The transformation of the Redwood City Elementary School District is planned to continue, as officials are examining rebuilding the district office into a teacher housing development.
The district Board of Trustees advanced Wednesday, June 26, with a vision to redevelop the property at 750 Bradford St. into a tower with administrative headquarters on bottom floors and staff housing above. At the same meeting, officials also floated a parcel tax to the fall ballot and approved an annual budget.
The teacher housing, which is in the formative stages of planning, is part of a larger vision crafted by officials to consolidate school sites and rent or rebuild properties no longer accommodating students.
Board President Dennis McBride expressed his enthusiasm for the opportunity, borne out of an attempt by officials to both overhaul facilities and cure the fiscal dysfunction which has long plagued the system.

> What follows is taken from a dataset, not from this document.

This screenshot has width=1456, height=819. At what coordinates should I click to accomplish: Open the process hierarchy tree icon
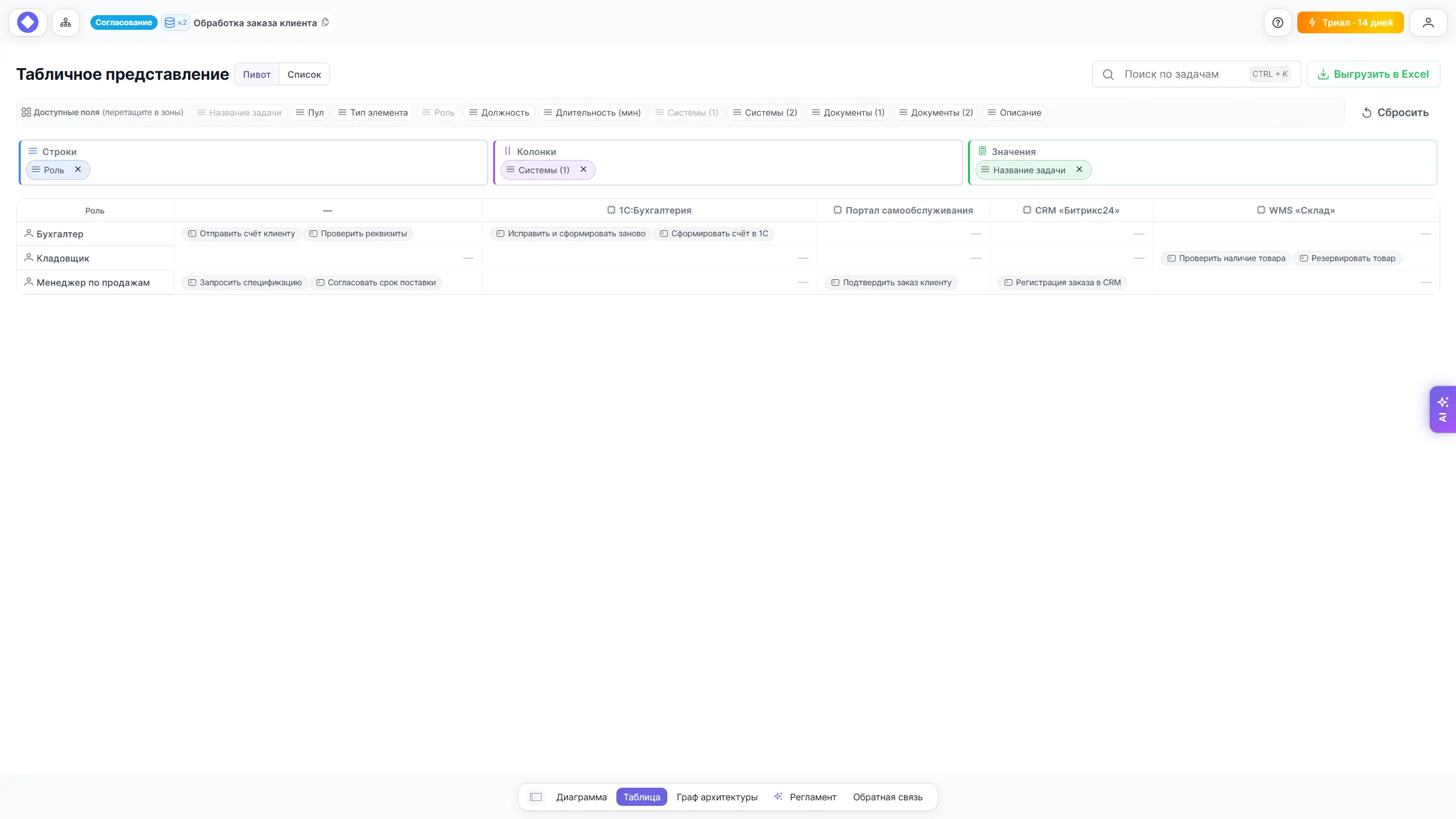point(66,23)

“It’s really exciting,” said McBride, who helped develop the vision for teacher housing with Superintendent John Baker, other administrators and a consultant who recommended alternative uses for the district’s unused properties.
McBride suggested the redeveloped downtown district office property could accommodate the administrative uses on the first two floors, with as many as eight stories of residential development above.
In pursuit of the vision, the district’s next step will be taking on a feasibility study examining the opportunity at the site, said McBride.
As for other district land, McBride said officials are considering leasing the former Adelante campus to Menlo Church and the former Orion campus to the Creative Learning Center, a service provider for students with special needs headquartered in Los Altos. The two initiatives are expected to generate about $2.1 million for the district, said McBride.
Officials will also seek requests for proposals to rent the former Hawes campus, where administrators had considered moving the district office until determining the relocation costs were too great.
Officials approved shuttering and consolidating campuses at the end of the school year in an effort to save costs associated with operating a neighborhood school system while preferring to move to a larger, regional model.
The district has long struggled with its finances, largely due to a dwindling enrollment associated with the popularity of local charter schools and families leaving Redwood City in search of more affordable communities.
The affordability crisis has also plagued the school district personnel, causing frequent staff turnover which officials are hoping to stem by developing housing reserved for educators and support workers.
Such developments have grown in popularity recently, as the San Mateo County Community College District operates a popular and expanding workforce housing network and the San Mateo Union High School District is seeking developing its own project with money generated by the sale of an old campus.
Regarding the district’s finances, officials also approved during the most recent meeting a budget which shows spending outpacing income to the tune of more than $6 million, requiring a $2.4 million transfer from estimated redevelopment agency allocations as well as $3.8 million from reserves to balance the books.
The shortfall stems mostly from the school system’s reliance on state allocations according to average daily attendance, since the amount of local property tax revenue generated is insufficient for Redwood City schools to be primarily community funded.
To boost access to local revenue, the officials also at the meeting approved floating a parcel tax to the fall ballot. The proposed $149 parcel tax stands to generate about $3.45 million annually over the next 12 years, if approved by a supermajority of voters in the November election. The district has another parcel tax, passed in 2012, which generates about $1.9 million annually.
McBride said the newly-proposed measure would generate money which would be directed to the district’s general fund, which officials could allocate toward reducing class sizes, paying teachers or expanding science, technology, engineering, arts and math programming. Revenue from the existing measure is divided equally to each school site, and allocated individually according to specific needs of the school community.
For his part, McBride expressed optimism the new measure — if approved — will go far to delivering desired curriculum to students while also building on the potential for young learners.
“It will be very powerful,” he said.